Qu’est-ce qu’être au cœur de la musique française pour clarinette et piano ? Laissons la parole à Claude Debussy sur ce sujet : « J’ai laissé parler ma nature et mon tempérament ; j’ai surtout cherché à être français. Les Français oublient trop facilement les qualités de clarté et d’élégance qui leur sont propres, pour se laisser influencer par les longueurs et la « lourdesse » germaniques. Et pourtant, nous avions une tradition française faite de tendresse délicate et charmante. À la profondeur allemande on peut regretter tout de même que la musique française ait suivi pendant trop longtemps des chemins qui l’éloignaient perfidement de cette clarté dans l’expression : ce précis, ce ramassé dans la forme, qualités particulières et significatives du génie français ! Aujourd’hui, nous n’osons presque plus avoir de l’esprit, craignant de manquer de grandeur. » Les œuvres de ce récital vous transporteront dans cet univers musical français du tournant du XXème siècle. Serez-vous d’accord avec Claude Debussy ?
Gabriel Pierné a composé sa Canzonetta opus 19 entre 1887 et 1889 à l’âge de 25 ans. Elle est dédiée à Charles Turban et est sa seule pièce pour clarinette et piano. Il a réadapté cette valse gracieuse plusieurs fois pour d’autres instruments : la flûte, le violon ou encore le saxophone.

Données extraites:
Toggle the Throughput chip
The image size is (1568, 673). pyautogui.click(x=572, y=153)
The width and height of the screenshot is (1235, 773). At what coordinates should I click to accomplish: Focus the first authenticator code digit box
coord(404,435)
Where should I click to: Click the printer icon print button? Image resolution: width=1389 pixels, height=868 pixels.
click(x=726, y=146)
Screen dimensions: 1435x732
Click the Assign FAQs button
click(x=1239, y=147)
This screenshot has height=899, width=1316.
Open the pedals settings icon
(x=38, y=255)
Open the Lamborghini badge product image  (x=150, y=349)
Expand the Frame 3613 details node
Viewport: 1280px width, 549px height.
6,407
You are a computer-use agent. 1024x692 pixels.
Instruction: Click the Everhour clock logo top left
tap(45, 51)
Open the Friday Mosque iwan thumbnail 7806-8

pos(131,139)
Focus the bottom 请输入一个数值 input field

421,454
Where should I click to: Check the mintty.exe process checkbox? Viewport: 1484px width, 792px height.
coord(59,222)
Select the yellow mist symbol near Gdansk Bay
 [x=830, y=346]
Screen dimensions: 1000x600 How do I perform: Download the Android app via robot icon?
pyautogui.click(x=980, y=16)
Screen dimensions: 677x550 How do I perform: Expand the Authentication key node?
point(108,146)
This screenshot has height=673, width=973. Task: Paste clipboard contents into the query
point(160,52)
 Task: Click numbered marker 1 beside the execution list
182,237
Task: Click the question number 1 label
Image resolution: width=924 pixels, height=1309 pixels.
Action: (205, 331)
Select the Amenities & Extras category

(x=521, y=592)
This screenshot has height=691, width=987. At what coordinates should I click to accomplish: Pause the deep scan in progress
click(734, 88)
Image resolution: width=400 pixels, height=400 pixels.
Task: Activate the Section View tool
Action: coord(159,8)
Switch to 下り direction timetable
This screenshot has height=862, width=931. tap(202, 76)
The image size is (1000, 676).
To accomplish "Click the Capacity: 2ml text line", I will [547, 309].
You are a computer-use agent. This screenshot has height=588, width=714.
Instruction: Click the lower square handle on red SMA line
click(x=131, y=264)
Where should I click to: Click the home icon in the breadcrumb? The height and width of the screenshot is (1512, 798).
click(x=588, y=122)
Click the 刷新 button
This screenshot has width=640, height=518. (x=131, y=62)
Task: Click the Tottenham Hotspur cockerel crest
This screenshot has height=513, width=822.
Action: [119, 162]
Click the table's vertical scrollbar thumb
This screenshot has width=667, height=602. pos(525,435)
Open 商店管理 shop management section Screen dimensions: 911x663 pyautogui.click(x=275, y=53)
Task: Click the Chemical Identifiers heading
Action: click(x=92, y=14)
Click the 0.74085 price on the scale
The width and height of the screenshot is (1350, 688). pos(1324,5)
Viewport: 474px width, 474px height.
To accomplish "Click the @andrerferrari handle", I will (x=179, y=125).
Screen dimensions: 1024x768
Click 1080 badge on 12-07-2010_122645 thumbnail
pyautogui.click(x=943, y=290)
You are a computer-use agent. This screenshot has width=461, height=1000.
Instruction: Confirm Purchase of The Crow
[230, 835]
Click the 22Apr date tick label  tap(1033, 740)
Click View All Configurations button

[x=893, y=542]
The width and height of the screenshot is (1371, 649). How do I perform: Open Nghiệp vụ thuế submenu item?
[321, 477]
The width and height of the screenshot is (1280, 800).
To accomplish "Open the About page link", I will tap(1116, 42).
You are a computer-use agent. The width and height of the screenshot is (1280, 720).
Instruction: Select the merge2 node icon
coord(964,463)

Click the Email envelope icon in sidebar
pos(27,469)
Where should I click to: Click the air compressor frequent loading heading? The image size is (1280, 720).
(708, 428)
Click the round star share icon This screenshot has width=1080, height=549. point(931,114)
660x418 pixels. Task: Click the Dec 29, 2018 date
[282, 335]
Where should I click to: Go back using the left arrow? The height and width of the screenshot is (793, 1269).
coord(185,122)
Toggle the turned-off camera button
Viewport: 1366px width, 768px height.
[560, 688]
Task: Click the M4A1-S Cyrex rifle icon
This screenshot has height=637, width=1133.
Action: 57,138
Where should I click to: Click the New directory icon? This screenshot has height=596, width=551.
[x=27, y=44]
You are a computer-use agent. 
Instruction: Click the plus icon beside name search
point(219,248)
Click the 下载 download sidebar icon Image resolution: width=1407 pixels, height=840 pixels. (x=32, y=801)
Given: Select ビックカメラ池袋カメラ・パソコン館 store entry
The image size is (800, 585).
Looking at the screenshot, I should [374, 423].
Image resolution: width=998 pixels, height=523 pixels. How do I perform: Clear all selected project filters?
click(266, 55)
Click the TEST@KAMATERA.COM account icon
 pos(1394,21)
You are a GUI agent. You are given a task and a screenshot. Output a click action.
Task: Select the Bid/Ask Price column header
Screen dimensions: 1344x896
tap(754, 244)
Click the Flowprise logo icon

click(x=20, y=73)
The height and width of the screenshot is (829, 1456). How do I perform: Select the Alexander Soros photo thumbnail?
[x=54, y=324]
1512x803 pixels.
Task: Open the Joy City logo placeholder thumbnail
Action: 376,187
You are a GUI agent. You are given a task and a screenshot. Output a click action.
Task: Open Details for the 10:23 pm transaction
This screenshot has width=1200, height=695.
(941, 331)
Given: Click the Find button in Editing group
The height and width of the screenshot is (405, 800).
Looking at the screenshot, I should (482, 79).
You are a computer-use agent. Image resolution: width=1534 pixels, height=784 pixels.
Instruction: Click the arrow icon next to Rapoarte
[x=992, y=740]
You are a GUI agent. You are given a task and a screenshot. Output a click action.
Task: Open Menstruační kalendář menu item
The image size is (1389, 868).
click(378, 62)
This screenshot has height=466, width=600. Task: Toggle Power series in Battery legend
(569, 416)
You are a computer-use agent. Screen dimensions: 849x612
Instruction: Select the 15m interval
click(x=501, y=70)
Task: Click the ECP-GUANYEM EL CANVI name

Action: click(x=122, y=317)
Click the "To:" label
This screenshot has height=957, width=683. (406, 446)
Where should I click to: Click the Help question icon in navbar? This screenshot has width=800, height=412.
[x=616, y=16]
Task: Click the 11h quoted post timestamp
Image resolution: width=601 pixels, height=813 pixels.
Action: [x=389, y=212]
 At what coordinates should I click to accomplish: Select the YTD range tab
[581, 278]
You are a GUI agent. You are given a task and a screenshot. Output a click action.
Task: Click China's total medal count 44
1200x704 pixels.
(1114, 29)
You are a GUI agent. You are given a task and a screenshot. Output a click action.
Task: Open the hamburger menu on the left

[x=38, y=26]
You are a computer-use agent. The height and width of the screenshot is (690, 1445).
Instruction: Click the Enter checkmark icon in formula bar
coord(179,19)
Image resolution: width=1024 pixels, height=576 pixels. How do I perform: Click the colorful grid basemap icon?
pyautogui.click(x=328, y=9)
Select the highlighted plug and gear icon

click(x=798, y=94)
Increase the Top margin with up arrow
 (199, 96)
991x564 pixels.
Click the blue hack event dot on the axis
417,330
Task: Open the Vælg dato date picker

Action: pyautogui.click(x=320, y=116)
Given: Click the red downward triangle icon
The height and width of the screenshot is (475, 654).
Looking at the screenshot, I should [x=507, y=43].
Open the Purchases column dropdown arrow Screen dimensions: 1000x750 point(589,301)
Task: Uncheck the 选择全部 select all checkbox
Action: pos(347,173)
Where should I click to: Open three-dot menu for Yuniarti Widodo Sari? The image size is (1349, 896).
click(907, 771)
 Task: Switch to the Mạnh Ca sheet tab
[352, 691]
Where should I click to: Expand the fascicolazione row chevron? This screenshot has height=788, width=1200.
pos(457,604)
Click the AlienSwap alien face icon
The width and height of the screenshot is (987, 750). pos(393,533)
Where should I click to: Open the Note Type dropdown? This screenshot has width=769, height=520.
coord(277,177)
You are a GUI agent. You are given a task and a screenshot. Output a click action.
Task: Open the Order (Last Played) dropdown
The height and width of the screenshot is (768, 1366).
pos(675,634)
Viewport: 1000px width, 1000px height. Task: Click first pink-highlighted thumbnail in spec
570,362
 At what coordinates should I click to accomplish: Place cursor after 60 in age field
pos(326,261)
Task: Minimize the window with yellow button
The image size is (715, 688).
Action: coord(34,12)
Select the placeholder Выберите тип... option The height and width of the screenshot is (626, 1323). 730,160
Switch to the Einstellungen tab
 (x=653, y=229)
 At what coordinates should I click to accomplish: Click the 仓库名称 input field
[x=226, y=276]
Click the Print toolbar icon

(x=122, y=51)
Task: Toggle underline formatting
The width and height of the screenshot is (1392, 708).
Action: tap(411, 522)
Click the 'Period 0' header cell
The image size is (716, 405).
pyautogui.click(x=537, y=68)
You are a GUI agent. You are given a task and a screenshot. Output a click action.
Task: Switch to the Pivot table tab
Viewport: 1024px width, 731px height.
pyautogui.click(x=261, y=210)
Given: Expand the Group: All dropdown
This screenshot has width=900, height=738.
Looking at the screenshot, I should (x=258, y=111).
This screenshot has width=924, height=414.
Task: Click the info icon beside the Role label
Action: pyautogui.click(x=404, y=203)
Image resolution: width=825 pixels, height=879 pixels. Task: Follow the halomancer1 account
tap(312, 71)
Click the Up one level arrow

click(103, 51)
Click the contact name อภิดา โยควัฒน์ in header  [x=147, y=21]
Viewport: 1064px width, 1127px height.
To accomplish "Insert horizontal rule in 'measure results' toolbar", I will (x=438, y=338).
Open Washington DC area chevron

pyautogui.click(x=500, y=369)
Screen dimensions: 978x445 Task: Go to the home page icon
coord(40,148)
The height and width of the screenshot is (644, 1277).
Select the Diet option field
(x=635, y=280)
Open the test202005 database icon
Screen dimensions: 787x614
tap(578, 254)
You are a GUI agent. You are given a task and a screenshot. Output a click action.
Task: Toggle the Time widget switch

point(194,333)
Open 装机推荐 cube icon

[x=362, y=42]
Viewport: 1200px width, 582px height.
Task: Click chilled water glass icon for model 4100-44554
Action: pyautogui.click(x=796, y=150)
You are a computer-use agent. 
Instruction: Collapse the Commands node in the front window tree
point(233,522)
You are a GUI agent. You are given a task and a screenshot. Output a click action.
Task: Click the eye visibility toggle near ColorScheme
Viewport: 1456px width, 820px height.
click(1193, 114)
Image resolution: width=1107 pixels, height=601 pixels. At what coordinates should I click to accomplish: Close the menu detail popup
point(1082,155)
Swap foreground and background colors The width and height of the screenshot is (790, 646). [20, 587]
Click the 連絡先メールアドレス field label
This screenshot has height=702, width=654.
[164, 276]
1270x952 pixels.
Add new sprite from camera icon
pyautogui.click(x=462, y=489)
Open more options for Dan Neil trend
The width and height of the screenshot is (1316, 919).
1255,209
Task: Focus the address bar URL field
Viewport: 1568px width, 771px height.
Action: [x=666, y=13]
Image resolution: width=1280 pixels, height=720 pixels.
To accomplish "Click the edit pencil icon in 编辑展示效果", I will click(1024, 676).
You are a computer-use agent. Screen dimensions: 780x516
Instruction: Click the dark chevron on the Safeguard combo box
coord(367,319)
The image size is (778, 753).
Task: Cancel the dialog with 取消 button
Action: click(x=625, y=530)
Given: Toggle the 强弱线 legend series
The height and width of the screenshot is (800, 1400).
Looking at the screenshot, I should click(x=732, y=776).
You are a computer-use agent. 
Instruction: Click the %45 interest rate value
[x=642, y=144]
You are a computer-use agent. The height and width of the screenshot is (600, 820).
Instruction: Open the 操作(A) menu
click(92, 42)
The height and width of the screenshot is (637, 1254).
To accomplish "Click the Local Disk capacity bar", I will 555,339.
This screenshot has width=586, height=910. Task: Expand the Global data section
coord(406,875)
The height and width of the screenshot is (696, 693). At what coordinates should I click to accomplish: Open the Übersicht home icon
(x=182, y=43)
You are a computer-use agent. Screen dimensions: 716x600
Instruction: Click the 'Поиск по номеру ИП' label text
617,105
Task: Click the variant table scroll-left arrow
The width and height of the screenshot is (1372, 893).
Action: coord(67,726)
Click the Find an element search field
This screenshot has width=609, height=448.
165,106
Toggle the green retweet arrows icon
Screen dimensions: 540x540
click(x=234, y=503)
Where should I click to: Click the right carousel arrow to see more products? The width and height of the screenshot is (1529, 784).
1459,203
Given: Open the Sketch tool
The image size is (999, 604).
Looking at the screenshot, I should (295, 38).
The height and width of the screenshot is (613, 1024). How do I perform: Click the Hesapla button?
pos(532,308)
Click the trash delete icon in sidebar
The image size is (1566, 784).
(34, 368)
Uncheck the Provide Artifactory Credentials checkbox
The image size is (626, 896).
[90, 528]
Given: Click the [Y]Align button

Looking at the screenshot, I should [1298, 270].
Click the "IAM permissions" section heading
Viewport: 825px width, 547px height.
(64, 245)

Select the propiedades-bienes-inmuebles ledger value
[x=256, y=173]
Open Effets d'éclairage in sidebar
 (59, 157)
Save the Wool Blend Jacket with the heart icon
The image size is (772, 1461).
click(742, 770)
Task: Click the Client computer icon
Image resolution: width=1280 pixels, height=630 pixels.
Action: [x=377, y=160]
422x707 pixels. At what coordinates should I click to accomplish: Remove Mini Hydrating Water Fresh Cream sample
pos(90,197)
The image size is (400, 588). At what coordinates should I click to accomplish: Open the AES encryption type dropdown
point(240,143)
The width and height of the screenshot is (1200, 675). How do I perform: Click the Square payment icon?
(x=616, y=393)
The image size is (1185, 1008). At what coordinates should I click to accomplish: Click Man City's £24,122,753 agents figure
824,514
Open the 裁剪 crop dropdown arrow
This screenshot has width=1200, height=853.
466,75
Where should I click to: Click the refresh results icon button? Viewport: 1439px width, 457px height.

Activité: Recopiez le passage de l'extrait consacré à la Canzonetta de Pierné, en commençant aux mots « Gabriel Pierné a » et en vous arrêtant après « encore le saxophone. ». Substituez-y « mélodie » à « valse ». La liste n'a aucun rapport avec l'extrait.

Solution:
Gabriel Pierné a composé sa Canzonetta opus 19 entre 1887 et 1889 à l’âge de 25 ans. Elle est dédiée à Charles Turban et est sa seule pièce pour clarinette et piano. Il a réadapté cette mélodie gracieuse plusieurs fois pour d’autres instruments : la flûte, le violon ou encore le saxophone.